Tyrone Gillett says police grabbed his cell phone and roughed him up when he shot cell phone video of police activity during a disturbance in the Loop.
The 29-year-old union steelworker was headed home from work last summer when he stopped to videotape a scene near Monroe and State with his cell phone.
"You see him, he's standing there with other people. Somebody who had been standing watching a little bit longer than him is telling him what happened," said Torreya Hamilton, Gillett's attorney.
Gillett, who is black, wasn't the only one videotaping the scene. In the video, another man, who appears to be Caucasian, can be seen pointing a small camcorder at police and is then met by a sergeant who appears to direct him to stop. When he does, the sergeant gives him thumbs-up.
"You see the police officer treat one person one way and another person entirely dramatically differently," said Hamilton.
Gillett then moves closer to the first responders. A man from the fire department ignores him, but the same sergeant seen earlier has a much different reaction.
"He was arrested for recording the police. I think the police, they don't like to be recorded," said Hamilton.

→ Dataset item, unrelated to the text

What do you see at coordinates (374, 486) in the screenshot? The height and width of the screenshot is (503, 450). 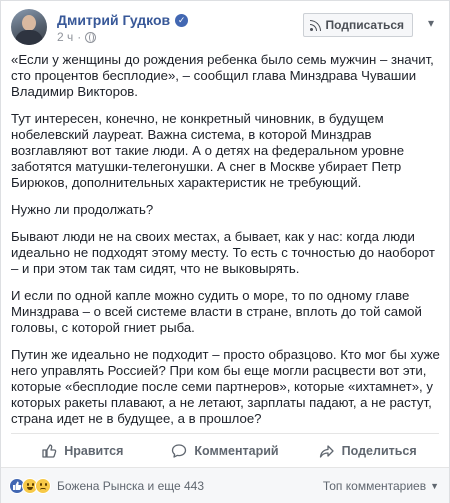 I see `top-comments-label: Топ комментариев` at bounding box center [374, 486].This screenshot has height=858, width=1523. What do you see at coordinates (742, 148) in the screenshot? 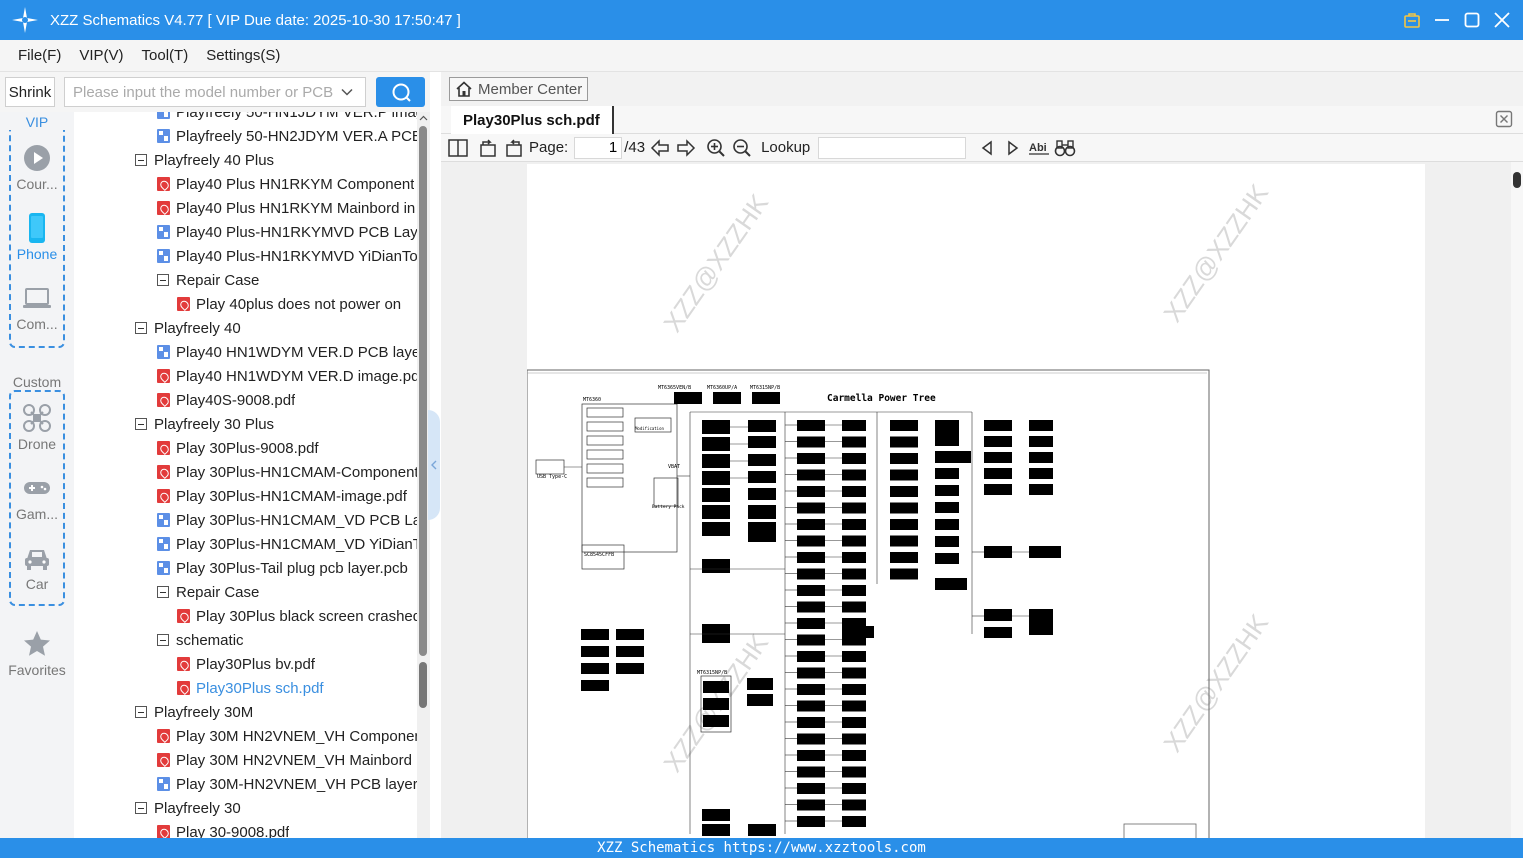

In fact, under Illinois' eavesdropping law, it's illegal to audio record anyone, including officers, without their permission. But Gillett wasn't charged with eavesdropping; he was charged with resisting arrest and obstructing police.

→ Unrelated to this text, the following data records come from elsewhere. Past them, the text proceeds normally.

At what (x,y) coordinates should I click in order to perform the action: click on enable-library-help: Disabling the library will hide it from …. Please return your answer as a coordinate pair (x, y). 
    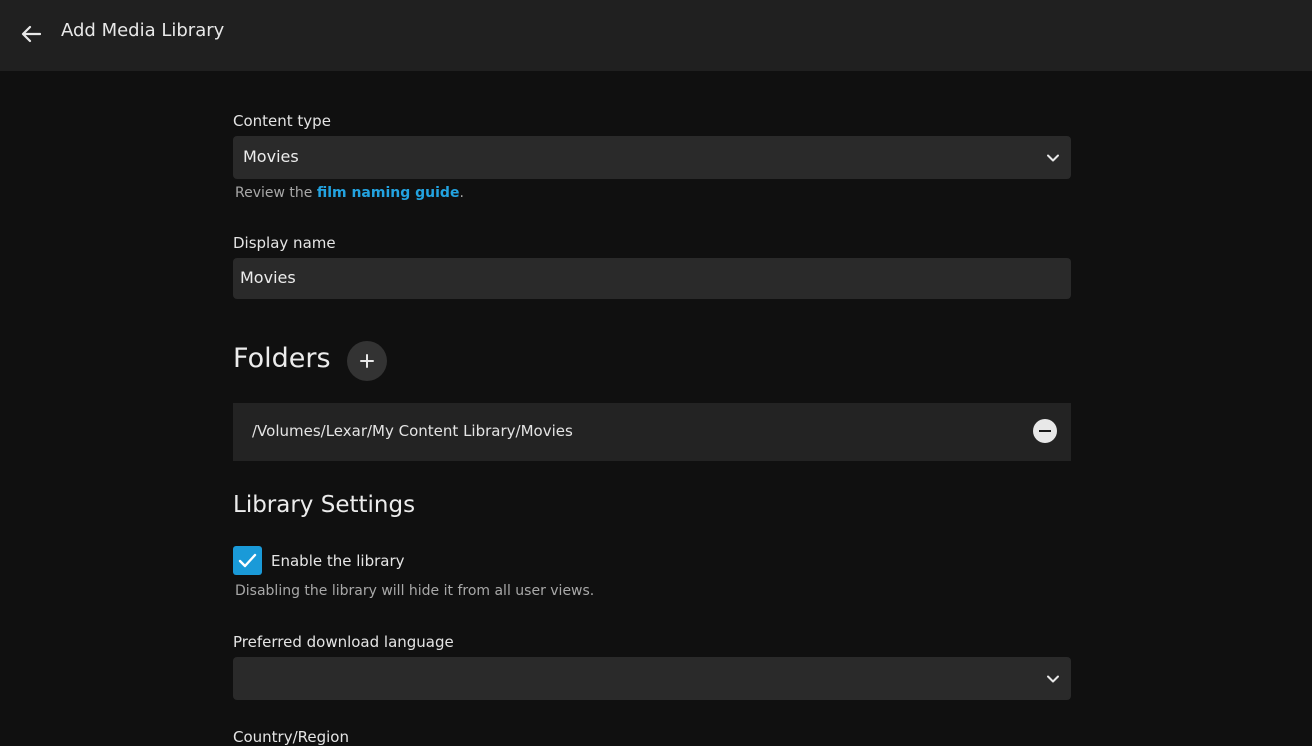
    Looking at the image, I should click on (415, 591).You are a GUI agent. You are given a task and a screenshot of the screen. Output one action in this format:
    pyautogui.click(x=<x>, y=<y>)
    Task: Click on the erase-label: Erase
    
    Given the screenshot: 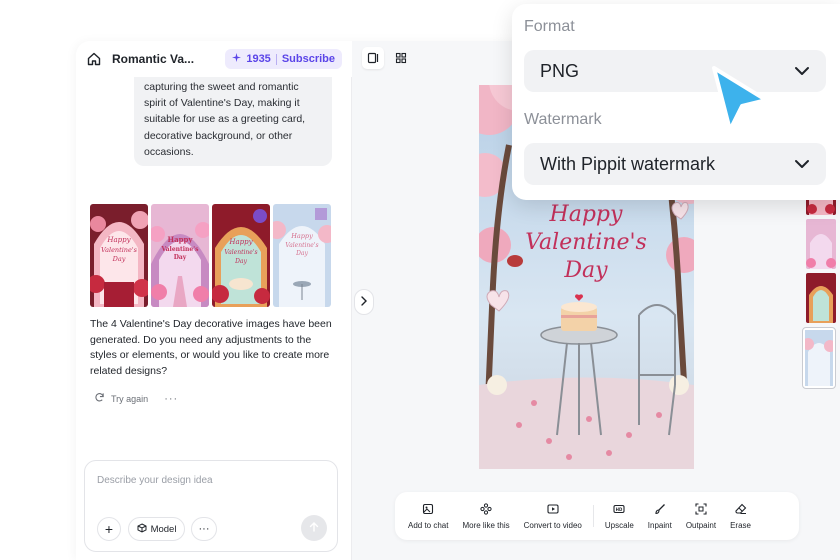 What is the action you would take?
    pyautogui.click(x=740, y=525)
    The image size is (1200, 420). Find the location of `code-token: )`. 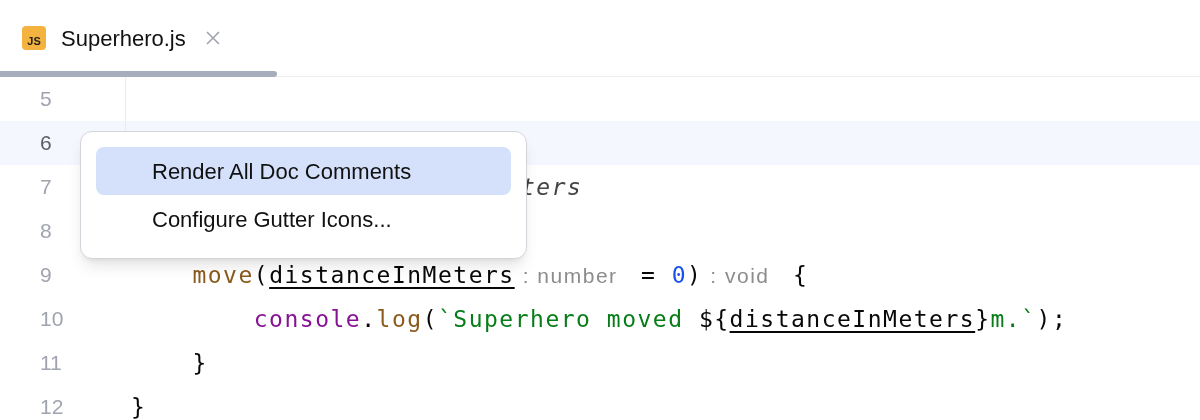

code-token: ) is located at coordinates (695, 274).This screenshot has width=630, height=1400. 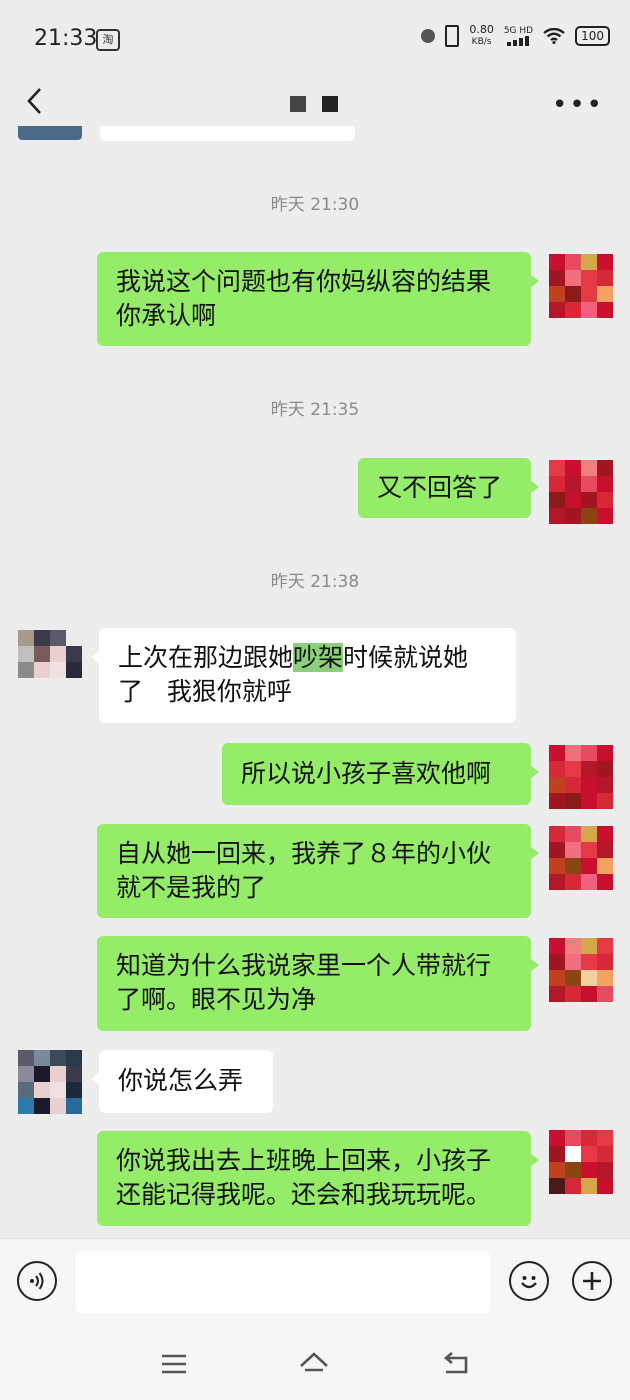 What do you see at coordinates (174, 1364) in the screenshot?
I see `menu-icon` at bounding box center [174, 1364].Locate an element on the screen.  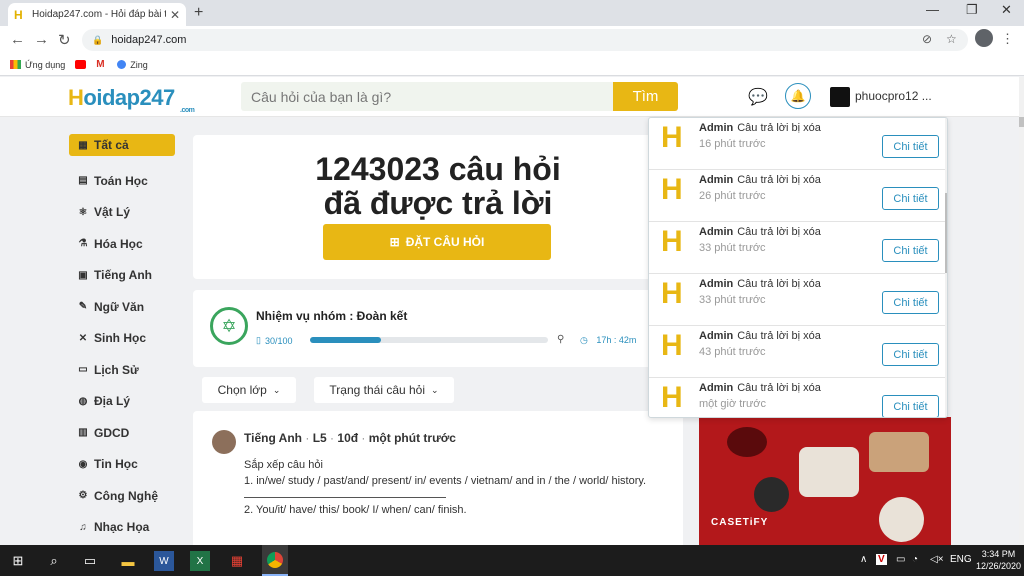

The charges were eventually dropped, but Gillett has now filed a lawsuit alleging false arrest.
"He is not in any way interfering with anything that the police or the fire department personnel are doing," said Hamilton.

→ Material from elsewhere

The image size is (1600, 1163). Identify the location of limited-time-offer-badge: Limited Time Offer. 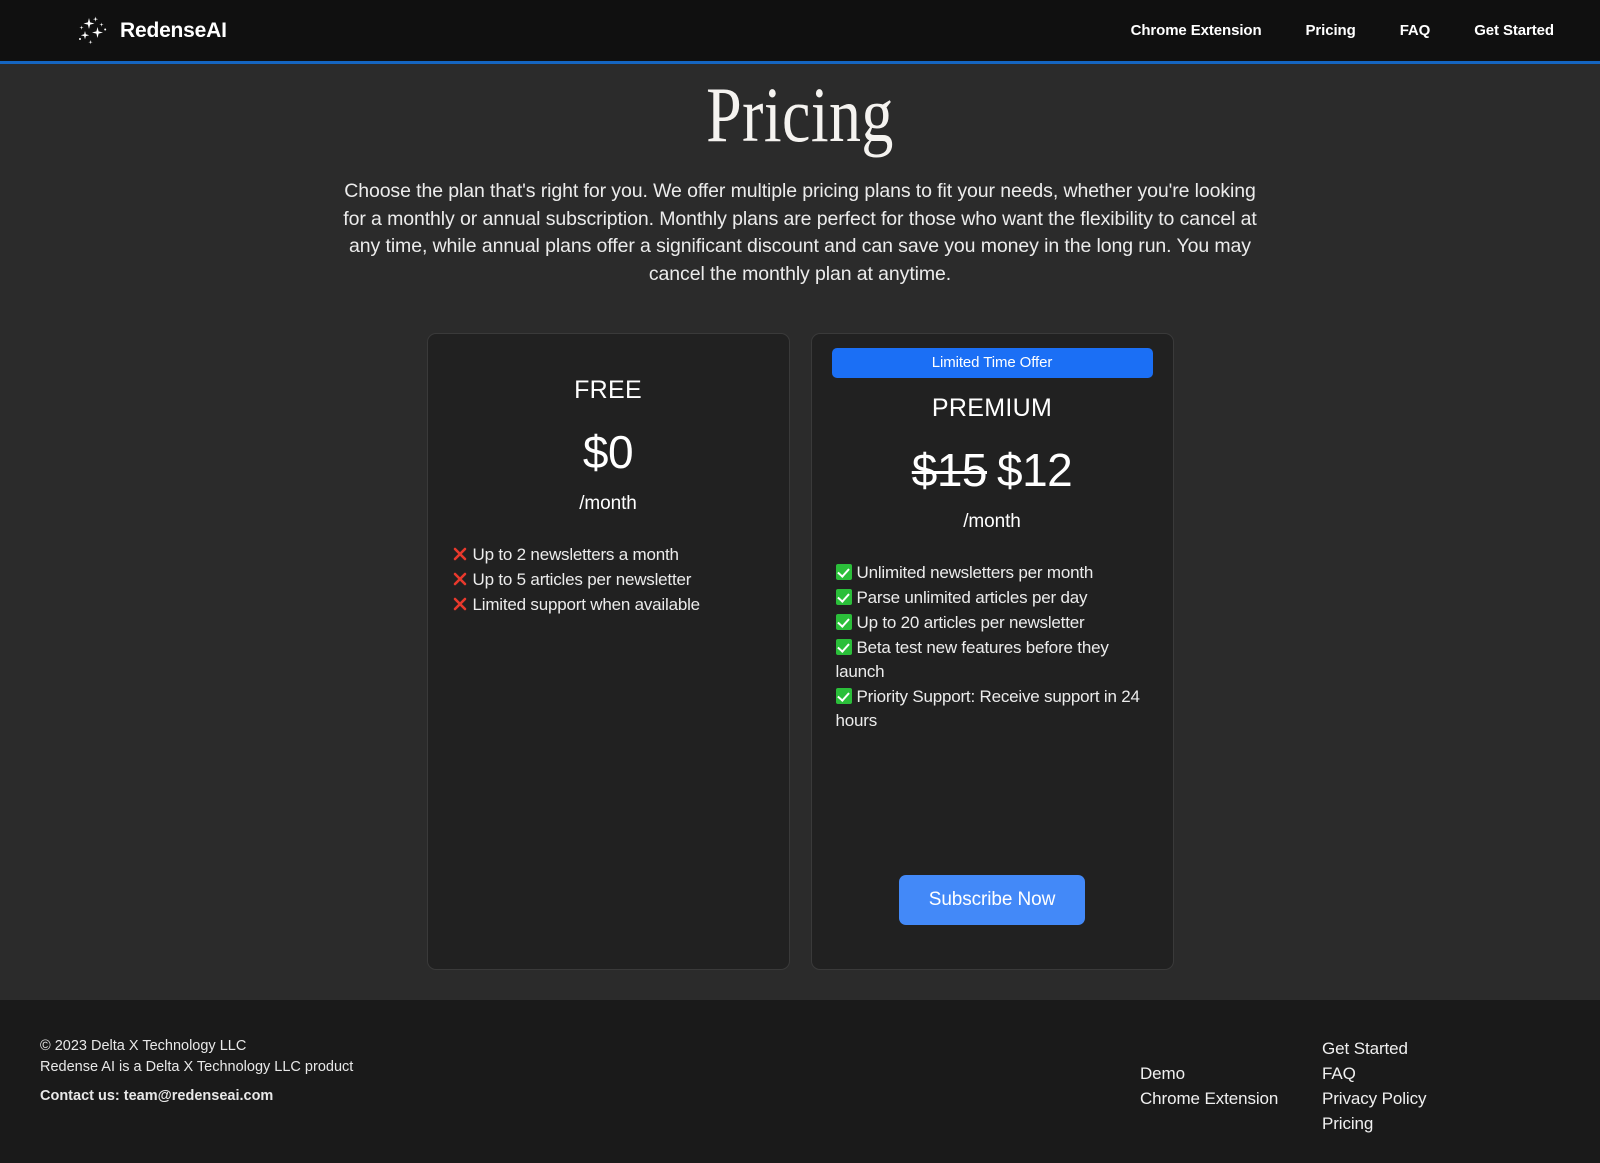
(992, 362).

Though the police union supports the recording ban, Chicago's top cop recently said it may be time to loosen it.
"I see a lot of value in being able to have audio and video recording at the same time," said Supt. Garry McCarthy, Chicago Police Department.
"Being able to record this happening ... it shows why it's important that we should be allowed to record our police officers," said Hamilton.
A spokesperson for the city's legal department declined to comment on the lawsuit, saying his office has not yet had a chance to review the complaint, which was filed this week.
There are multiple cases currently working their way through the courts challenging the state's eavesdropping law.
The law only applies to audio recording, not video, which may be why Gillett was not charged with eavesdropping.